Livshin, a veteran software executive, added: "Aquaculture today is where banking software was 20 years ago — large companies are debating build versus buy decisions with integrations and interoperability still in their infancy.”

“Ecto provides the aquaculture industry the long-awaited data platform enabling cost reductions and risk mitigation previously not possible,” said Gorjan Nikolik, Rabobank senior global seafood analyst.

“We’re very glad to support Ecto in bringing cutting-edge software to the aquaculture industry. Sustainable protein is one of the key challenges for the global 21st century food supply and we believe aquaculture will play a huge role in that story” added Kieran Furlong, Venture Partner at Rabo Food & Agri Innovation Fund, who has joined Ecto’s Board of Directors.

“We’re excited to be a part of the progress Ecto is making to improve aquaculture with the power of technology,” announced Mike Velings and Amy Novogratz, managing partners of Aqua-Spark. “We believe sustainable farming requires rigorous management practices. Ecto’s decision support platform will increase output, reduce environmental degradation, improve animal welfare, and increase transparency and traceability in the supply chain.”

Background

Ecto grew out of a project for low temperature preservation technology for salmon eggs. By 2018, the firm - which was then called Cryoocyte - was handling nearly 10 percent of all Atlantic salmon eggs produced globally for grow-out.

“Our customers wanted to see data showing that the fish our breeding service provided wouldn’t be swimming upside down in two years,” says Kozachenok.

The company dived deeply into this question and transformed itself into a data analytics specialist, breaking down data silos across the aquaculture industry.

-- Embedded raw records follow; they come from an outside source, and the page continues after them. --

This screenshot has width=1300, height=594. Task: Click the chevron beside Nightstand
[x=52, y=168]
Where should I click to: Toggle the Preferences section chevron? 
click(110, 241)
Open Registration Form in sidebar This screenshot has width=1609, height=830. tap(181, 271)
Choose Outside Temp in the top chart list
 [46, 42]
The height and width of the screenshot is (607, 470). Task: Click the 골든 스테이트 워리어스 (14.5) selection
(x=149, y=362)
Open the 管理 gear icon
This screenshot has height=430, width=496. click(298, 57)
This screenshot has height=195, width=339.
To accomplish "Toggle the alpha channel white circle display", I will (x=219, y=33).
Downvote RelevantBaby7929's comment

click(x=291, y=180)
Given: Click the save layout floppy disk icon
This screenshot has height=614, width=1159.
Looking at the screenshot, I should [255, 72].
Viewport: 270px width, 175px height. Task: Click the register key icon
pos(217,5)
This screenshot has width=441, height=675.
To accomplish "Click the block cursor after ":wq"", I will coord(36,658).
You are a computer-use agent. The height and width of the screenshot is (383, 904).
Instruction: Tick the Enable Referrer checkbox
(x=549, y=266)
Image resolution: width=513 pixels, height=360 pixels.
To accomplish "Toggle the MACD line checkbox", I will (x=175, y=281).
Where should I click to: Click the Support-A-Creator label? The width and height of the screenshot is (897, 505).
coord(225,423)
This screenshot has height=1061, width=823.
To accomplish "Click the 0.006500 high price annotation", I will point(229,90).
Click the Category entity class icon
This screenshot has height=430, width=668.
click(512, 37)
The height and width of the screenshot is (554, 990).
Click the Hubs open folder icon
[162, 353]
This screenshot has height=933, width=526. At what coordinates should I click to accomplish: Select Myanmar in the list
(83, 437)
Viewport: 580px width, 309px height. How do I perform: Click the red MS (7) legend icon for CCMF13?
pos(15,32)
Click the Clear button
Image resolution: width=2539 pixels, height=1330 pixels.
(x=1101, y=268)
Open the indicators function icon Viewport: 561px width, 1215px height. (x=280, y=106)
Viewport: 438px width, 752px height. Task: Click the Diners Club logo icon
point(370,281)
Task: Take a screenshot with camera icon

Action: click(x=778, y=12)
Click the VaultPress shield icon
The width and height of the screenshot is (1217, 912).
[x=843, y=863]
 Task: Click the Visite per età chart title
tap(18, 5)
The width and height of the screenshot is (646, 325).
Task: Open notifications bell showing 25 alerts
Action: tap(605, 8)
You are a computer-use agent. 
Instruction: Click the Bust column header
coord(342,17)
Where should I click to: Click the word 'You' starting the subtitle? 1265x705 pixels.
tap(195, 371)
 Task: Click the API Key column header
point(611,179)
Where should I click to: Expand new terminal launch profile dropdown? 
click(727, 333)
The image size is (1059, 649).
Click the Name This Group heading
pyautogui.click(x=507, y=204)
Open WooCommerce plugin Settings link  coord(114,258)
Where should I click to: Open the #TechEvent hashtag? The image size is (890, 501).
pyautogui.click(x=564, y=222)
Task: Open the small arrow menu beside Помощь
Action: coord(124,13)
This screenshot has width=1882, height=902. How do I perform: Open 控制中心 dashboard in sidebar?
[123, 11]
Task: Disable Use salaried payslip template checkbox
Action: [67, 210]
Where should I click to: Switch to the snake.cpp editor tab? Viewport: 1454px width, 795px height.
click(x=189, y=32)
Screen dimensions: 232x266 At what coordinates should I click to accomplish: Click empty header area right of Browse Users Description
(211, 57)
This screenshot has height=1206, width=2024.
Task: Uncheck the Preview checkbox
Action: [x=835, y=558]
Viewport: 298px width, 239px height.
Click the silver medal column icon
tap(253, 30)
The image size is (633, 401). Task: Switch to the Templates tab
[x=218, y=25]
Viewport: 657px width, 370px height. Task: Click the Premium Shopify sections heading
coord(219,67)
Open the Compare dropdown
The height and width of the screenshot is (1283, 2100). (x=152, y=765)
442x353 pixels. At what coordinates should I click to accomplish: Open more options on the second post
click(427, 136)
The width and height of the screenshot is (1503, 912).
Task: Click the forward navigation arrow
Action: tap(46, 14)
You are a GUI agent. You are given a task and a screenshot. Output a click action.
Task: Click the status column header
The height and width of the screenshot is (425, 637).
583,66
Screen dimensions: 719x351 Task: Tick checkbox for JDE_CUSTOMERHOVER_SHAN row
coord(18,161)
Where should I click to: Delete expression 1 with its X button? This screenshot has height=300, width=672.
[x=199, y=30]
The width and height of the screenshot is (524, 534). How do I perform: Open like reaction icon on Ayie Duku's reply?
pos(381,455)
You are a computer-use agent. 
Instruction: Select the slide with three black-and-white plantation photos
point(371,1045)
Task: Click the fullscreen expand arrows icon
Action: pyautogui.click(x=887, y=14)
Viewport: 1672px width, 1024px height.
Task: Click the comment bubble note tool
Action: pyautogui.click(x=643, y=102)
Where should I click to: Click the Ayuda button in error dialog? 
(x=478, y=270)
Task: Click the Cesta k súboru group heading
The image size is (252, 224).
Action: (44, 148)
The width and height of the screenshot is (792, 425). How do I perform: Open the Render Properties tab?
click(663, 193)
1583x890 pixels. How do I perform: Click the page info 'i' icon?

“We understood that our grip on industry data was probably more valuable in terms of its predictive power for optimisation,” Kozachenok adds. “As a high-tech service provider handling fish eggs, we faced the same issues that every aquaculture supplier and producer faces – with so many factors affecting the outcome - environment, feed formulas, feeding regimen, vaccines and health additives, handling, etc. – how can we validate that any particular improvement has a positive impact, or at least doesn’t have a negative impact at the end?”

As the Ecto team became more familiar with the various data silos in aquaculture, they began to make connections.

“Each production aspect provides a degree of variability and has an associated data set,” says Kozachenok. “The raw materials for each feed batch are different, due to commodity price fluctuations, resulting in variable portions of proteins and lipids in feeds. The feed company has that data, but the feeding equipment has other data related to, for example, the frequency and duration of feeding times. Labs have results of tested water quality, and so on. Even fundamental things such as oxygen levels are hard to include into multi-factor assessment because a single aquaculture producer with many sites would often use four to five different oxygen hardware suppliers. The range and means of measuring the variables snowballs into a storm pretty quickly.”

“While others saw an unsolvable puzzle,” adds Livshin, “we saw untapped data and potential insights. We realized there was an opportunity to reduce preventable losses and increase industry output by collecting raw data existing in disparate silos and generating insights from previously disconnected streams of information that could answer serious questions.”